Alarmiert dürfte man im Verkehrsministerium jedenfalls sein, denn ein Sprecher teilte auf Anfrage des STANDARD mit, dass die Eisenbahnbehörde an die ÖBB-Infrastruktur herantreten und Informationen und Begründungen zur entsprechenden Verfahrensanweisung einfordern werde. "Ein sicherer Bahnverkehr hat höchste Priorität", betonte der Sprecher. Zudem könne die Sicherheitsuntersuchungsstelle des Bundes im Verkehrsministerium, die den Unfall in Münchendorf noch prüft, Sicherheitsempfehlungen aussprechen."

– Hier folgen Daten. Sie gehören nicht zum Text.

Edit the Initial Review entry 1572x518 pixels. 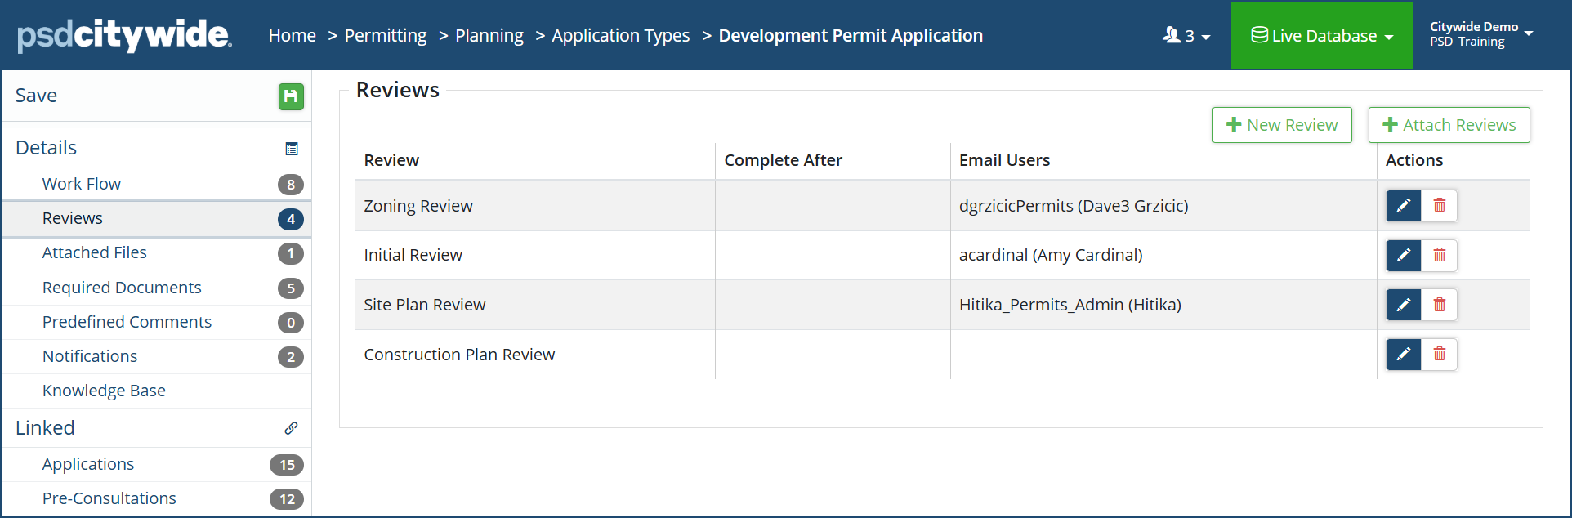click(1403, 256)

Die geltende Eisenbahnbau- und Betriebsverordnung (§ 27) ist diesbezüglich recht klar: Ortsfeste Signale sind so zu errichten, dass die erforderliche Sichtweite von der Spitze einer Fahrt aus gewahrt ist – unabhängig von den Witterungsverhältnissen. Kurze Unterbrechungen der Sichtbarkeit, etwa durch Oberleitungsmaste, sind zulässig.

Menschliche Fehler

Hier wird es kompliziert. Denn eine teilweise Verdeckung eines Signals könnte sich verhängnisvoll auswirken, etwa wenn der Lokführer statt eines doppelten Grünlichts (für 60 km/h) nur ein einfaches grünes Hauptsignal wahrnimmt, das 160 km/h erlaubt. Derartige menschliche Fehler könnten auch bei bester Qualifikation der Triebfahrzeugführer nicht verhindert werden, schreibt das für die Bahn zuständige Verkehrs-Arbeitsinspektorat in seinen Leitlinien. Deshalb brauche es technische Einrichtungen gemäß dem Stand der Technik, wie es heißt.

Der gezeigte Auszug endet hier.